The first documented reference to a settlement in what is now Saint-Jeoire-Prieuré can be traced to around 1100 CE, under the Latin name Ecclesia Sancti Georgii (Paroisse de Saint-Georges; 'Parish of Saint George'). In 1110 CE, Bishop Hugues de Grenoble founded a priory of the Canons Regular of St. Augustine at Saint-Georges, to which the churches and parishes of Saint-Georges, Saint Pierre in Chignin, Saint Vincent in Triviers (today Challes-les-Eaux), Saint Jean-Baptiste in Barby and Saint Maurice in Curienne were initially assigned.

Two centuries later, the variant Jeoire, latinized Jourius, was popularized in the Savoy and Piedmont regains and was adopted as the standard name used by the priory. In the following centuries, four more parishes were added. The priory was one of the first to be integrated into the Sainte Maison de Thonon in 1599, an instrument of counter-reformation in the Chablais created by Pope Clement VIII. The place name Prieuré was added to the commune name in 1901.

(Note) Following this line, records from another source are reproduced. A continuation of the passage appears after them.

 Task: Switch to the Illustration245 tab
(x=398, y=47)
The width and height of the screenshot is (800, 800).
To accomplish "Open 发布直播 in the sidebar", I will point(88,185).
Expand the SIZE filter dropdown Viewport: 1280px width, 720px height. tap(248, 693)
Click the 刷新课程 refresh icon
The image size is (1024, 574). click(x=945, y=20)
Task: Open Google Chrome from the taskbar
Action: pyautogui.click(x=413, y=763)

The priory church of Saint-Georges du Prieuré is the only construct of the former priory still standing. The church was built during the last quarter of the 14th century into the 15th century, replacing the original Romanesque church from 1110 CE. Two bays from the original church were reused in the later building. The church and its inventory were designated as monument historique in 1956, recognizing its importance to the architectural, historical, and cultural heritage of France.